I have an integer value which is very long like 9987967441778573855.
Now I
want to convert it into equivalent Hex value.

The result must be 8A9C63784361021F

I have used sprintf(pHex,"%0X",9987967441778573855). But it only
returns 8
Hex values.

Kindly note that I am using pure C on Unix.

minor comments:
a number this size should really have 'LL' or 'ULL'.
9987967441778573855ULL (value too large for normal LL).

next up, as others have noted:
you need something like: '%llx'.

however, annoyingly, certain C libraries are broken (and do not support
'll').
in this particular case, you may be better off converting the value to a
string manually.

an example:
static char *hexchars="0123456789ABCDEF";

li=9987967441778573855ULL;
for(i=0; i<16; i++)pHex=hexchars[(li>>((15-i)*4))&0xF];
pHex[16]=0;

or, in a slightly more traditional style:
li=9987967441778573855ULL; i=16; t=pHex;
while(i--)*t++=hexchars[(li>>(i<<2))&0xF];
*t++=0;

(will state up front, ones' conventions are a matter of personal taste...).

or such...

Thanks in anticipation,

Ahmad Jalil Qarshi

Thanks all for your kind support.
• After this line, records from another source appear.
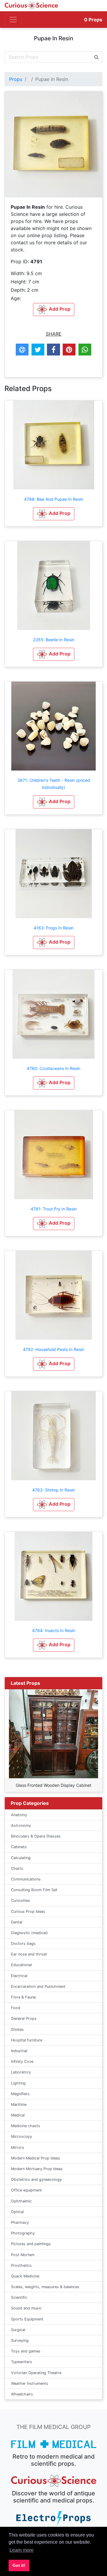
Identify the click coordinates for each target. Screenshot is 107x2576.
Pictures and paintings (31, 2244)
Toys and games (25, 2351)
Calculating (21, 1858)
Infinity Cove (22, 2061)
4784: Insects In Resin (53, 1630)
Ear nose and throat (29, 1954)
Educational (21, 1965)
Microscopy (21, 2136)
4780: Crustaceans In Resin (53, 1068)
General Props (24, 2018)
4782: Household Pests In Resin (53, 1349)
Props (93, 20)
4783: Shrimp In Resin (53, 1489)
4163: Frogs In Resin (53, 927)
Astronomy (21, 1825)
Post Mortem (22, 2255)
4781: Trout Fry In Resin (54, 1208)
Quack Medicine (25, 2276)
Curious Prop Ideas (28, 1911)
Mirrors (17, 2147)
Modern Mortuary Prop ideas (37, 2169)
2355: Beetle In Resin (53, 639)
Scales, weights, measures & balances (45, 2287)
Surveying (20, 2340)
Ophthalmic (21, 2201)
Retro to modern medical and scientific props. (53, 2460)
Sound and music (26, 2308)
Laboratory (21, 2072)
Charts (17, 1868)
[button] (53, 513)
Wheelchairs (22, 2394)
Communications (26, 1879)
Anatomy (19, 1815)
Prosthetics (21, 2265)
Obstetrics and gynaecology (36, 2179)
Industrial (19, 2051)
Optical (17, 2212)
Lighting (18, 2083)
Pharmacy (20, 2222)
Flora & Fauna (23, 1997)
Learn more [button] (22, 2550)
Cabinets (19, 1847)
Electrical (19, 1976)
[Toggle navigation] (13, 19)
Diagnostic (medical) (29, 1933)
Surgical (18, 2330)
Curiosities (20, 1900)
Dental (16, 1922)
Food (15, 2008)
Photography (23, 2233)
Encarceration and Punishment (38, 1986)
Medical (18, 2115)
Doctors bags (23, 1943)
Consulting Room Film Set (34, 1890)
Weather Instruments (29, 2383)
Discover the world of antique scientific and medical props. (53, 2497)
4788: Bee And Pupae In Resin (53, 499)
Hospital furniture (26, 2040)
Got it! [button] (18, 2565)
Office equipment (26, 2190)
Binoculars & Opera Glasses (36, 1836)
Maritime (18, 2104)
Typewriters (21, 2362)
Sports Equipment (27, 2319)
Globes (17, 2029)
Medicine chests (25, 2126)
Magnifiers (20, 2094)
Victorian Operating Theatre (36, 2373)
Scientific (19, 2297)
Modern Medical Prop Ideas (35, 2158)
I have used the following code and
it worked fine.

unsigned long long val = 998796744563877ll;
printf("Hex is: %llX\n", val);

Thanks again.

Regards,
Ahmad Jalil Qarshi

 

[Walter Roberson]

Thanks all for your kind support. I have used the following code and
it worked fine.

unsigned long long val = 998796744563877ll;
printf("Hex is: %llX\n", val);

That's okay in that range of values, but the original
initializer you posted with had more digits, and using that pattern
could lead to problems with larger numbers. The 'll' modifier
on the literal is for -signed- numbers; if the literal exceeds
the range of -signed- long long then the value you get out
would be unspecified. If you use a 'ull' or 'ULL' modifier on
the literal, the behaviour would be well defined.

 

[Keith Thompson]

Thanks all for your kind support. I have used the following code and
it worked fine.

unsigned long long val = 998796744563877ll;
printf("Hex is: %llX\n", val);

A suggestion: write it as 998796744563877LL. The lowercase letter 'l'
can be very hard to distinguish from the digit '1'.